Frank Mulholland says his Libyan meetings were very positive. Picture: Justin Spittle

Frank Mulholland says his Libyan meetings were very positive. Picture: Justin Spittle

  • by GARETH ROSE
 

A DEAL signed by the Lord Advocate during a two-day visit to Libya has raised hopes more people will face justice for the Lockerbie bombing.

Frank Mulholland QC, who returned from the talks on Tuesday, described the meetings as “extremely positive”.

He said a “memorandum of understanding” had been signed which will see Libyan investigators work with those from the UK and US.

The bombing of Pan Am Flight 103 over southern Scotland in 1988 killed 270 people and remains the worst criminal act ever committed in the UK.

Libya is the home country of the late Abdelbaset Ali Mohmed al-Megrahi, the only person ever convicted of the atrocity, and the Crown Office believes Libya holds the key to uncovering who may have helped him.

Supporters of Megrahi, who are planning a new appeal against his conviction, believe the Crown Office is looking in the wrong place. However, they hope the investigations could help to clear his name.

Last month, The Scotsman revealed the Libyan attorney general had appointed two prosecutors to work on the Lockerbie investigation.

For the first time, they met Scottish and US investigators who are trying to establish whether there are other individuals in Libya who could be brought to trial for involvement in the attack.

Mr Mulholland said: “The meetings were extremely positive and there is a commitment on behalf of the Libyan authorities to work with both Scotland and the US to progress the investigation, within the parameters of the Libyan criminal procedure code, a mutual legal assistance treaty between the UK and Libya on criminal matters and a memorandum of understanding between the US and the Libyan ministry of justice.”

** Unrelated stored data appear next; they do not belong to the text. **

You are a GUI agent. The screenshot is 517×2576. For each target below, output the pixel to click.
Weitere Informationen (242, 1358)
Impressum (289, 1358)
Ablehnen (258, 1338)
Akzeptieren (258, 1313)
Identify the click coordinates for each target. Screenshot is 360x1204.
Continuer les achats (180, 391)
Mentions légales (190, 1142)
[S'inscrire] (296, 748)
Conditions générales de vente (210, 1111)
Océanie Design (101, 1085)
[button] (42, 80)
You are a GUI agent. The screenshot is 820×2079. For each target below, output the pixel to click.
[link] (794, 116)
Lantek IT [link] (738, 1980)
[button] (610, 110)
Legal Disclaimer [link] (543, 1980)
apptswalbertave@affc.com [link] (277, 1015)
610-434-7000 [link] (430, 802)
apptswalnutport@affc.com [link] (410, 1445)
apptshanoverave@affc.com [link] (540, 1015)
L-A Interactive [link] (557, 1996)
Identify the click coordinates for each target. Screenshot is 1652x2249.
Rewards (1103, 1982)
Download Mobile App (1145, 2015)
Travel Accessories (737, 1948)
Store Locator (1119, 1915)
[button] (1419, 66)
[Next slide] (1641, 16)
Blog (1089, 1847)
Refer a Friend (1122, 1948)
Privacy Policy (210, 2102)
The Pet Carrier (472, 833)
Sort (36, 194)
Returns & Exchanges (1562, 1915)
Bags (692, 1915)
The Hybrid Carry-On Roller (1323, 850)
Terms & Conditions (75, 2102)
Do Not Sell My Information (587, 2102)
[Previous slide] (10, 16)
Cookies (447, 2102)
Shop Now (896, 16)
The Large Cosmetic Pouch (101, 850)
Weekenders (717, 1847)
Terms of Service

The Crown Office would not comment further on the memorandum of understanding or whether it would give them access to key individuals, such as Abdullah Senussi, Colonel Muammar al-Gaddafi’s brother-in-law and head of his intelligence services, and Megrahi’s immediate boss, who has been arrested and is currently held in Libya.

It is unclear how much evidence will have been retained following the uprising which led to the death of Gaddafi in October 2011.

Graeme Pearson MSP, a former detective, said: “I hope all concerned act in good faith in order that the families of those involved can have the peace of mind in knowing the full picture in regard to who was involved in this atrocity and why.

“Libya has come through some terrible times of late. It may therefore be difficult to obtain evidence that we can know is reliable and untainted.”

Robert Black QC, the architect of the Kamp van Zeist Lockerbie trial in the Netherlands, said: “I don’t think there’s any suggestion that, before the Gaddafi regime collapsed, they destroyed all of their records.”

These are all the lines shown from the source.